Many people ask what are you doing now with this Unicorn thing?
Most of you don't know who is behind our brand.
Today we are going to share with you who and why Unicorn Nexus came about.
Let’s first start with a "hello" and a big smile.
My name is Jade and I have a sister called Steph and we are the two sisters behind Unicorn Nexus.
We didn't just want to start another active wear brand...we wanted to start a movement and this movement was to inspire women and girls to start to love themselves, be confident and celebrate the individual they are.
The active wear part came after as we both love to stay active and struggled to find active wear tights that were high waisted, didn't make your legs go numb and didn’t break the bank. So, we created high waisted tights, that are comfy and affordable but also high quality.
The name Unicorn Nexus, a Unicorn is a mythical, magical and unique creature, much like all of us! So wear it with pride. And the Nexus is a community.
So, when you make a purchase not only is it going to a good old local business but 10% of sales go back to a charity that supports women and girl’s mental health.
Anyway, back to why we started the brand in the first place, this is the scary part as we will be sharing our lives with you all.
Has anyone never had a negative thought about their bodies?

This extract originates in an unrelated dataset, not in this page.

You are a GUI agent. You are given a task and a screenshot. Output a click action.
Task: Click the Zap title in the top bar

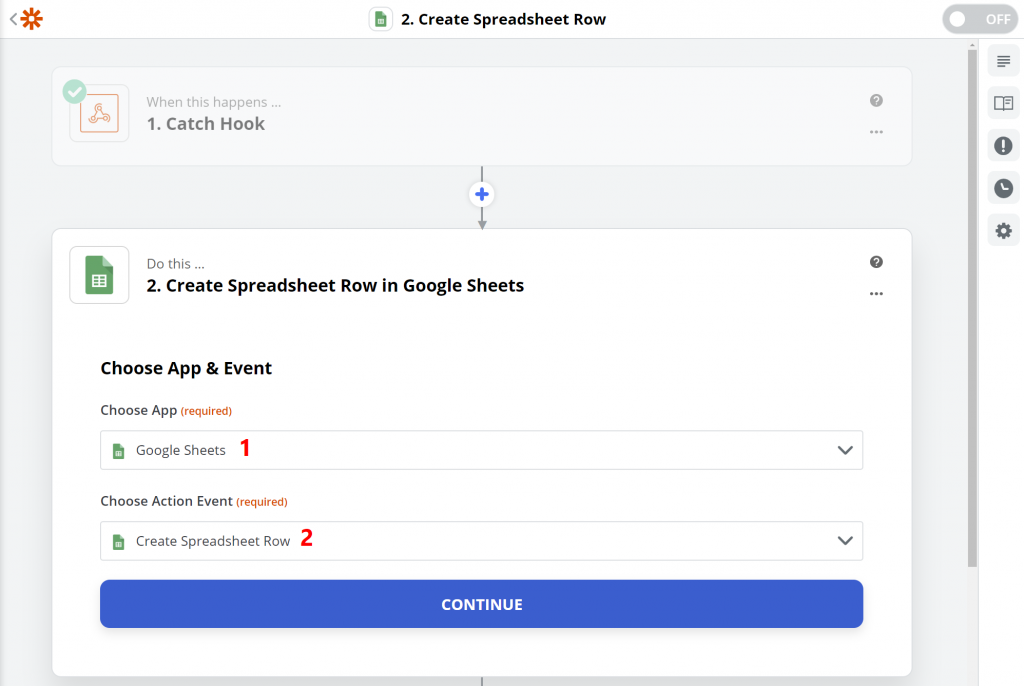click(503, 19)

I would say 99.9% of you have and if you haven't then, you go girl!
I have always been body shy and have always looked at my body in a negative way. It also doesn’t help when I scroll through social media and see all these “perfect” shaped bodies that make you look at yourself so differently. What I didn’t realise is that these bodies were only perfect in my eyes and every unique body is perfect in its own special way. There is NO perfect, it was just what I had perceived as perfect by what I was looking at 100 times if not more a day.
Little did I know most of these bodies were actually photo shopped, had filters and had been altered.
These devils I had always faced with body insecurities didn’t take control of my life until I was pregnant and gave birth to my daughter.
I had my baby girl 9 months ago now but I am only just starting to feel better and look in the mirror at my body again. I had a different type of post-partum depression, not from my baby keeping me up at night or the lifestyle change but I left depressed about the way I looked.
My body had just done the most magical and amazing thing. I had given birth to life, a real life little human being. I did not even give myself credit of this event, I was too caught up in having panic attacks about how my skin was all wobbly, that I now have stretch marks, my fat hips and puffy face. I would scroll through social media and cry seeing other mums with beautiful flat stomachs and no stretch marks. It wasn’t just how I looked but how I didn’t want to leave the house I didn’t want the real world to see the real me. I even felt sick thinking about leaving the house.
Lucky for me a have a very supportive family who had make me see how great my real life is.
This movement for me is now even more important than ever before as I would hate for one day for my daughter to have these negative thoughts about her body.
So please if you are having negative thoughts about yourself STOP it right now!! You are wasting precious brain power, brain power that could be used for seriously so many other thoughts!
I look back at photos of my pre-baby body and think how stupid I was for thinking negative about myself.
I’m not saying to give up exercise or don’t eat healthy. I strive to do this every day, I strive to be the best me I can be and so should YOU! Be CONFIDENT, be real, be happy and love yourself because you are BEyouTIFUL.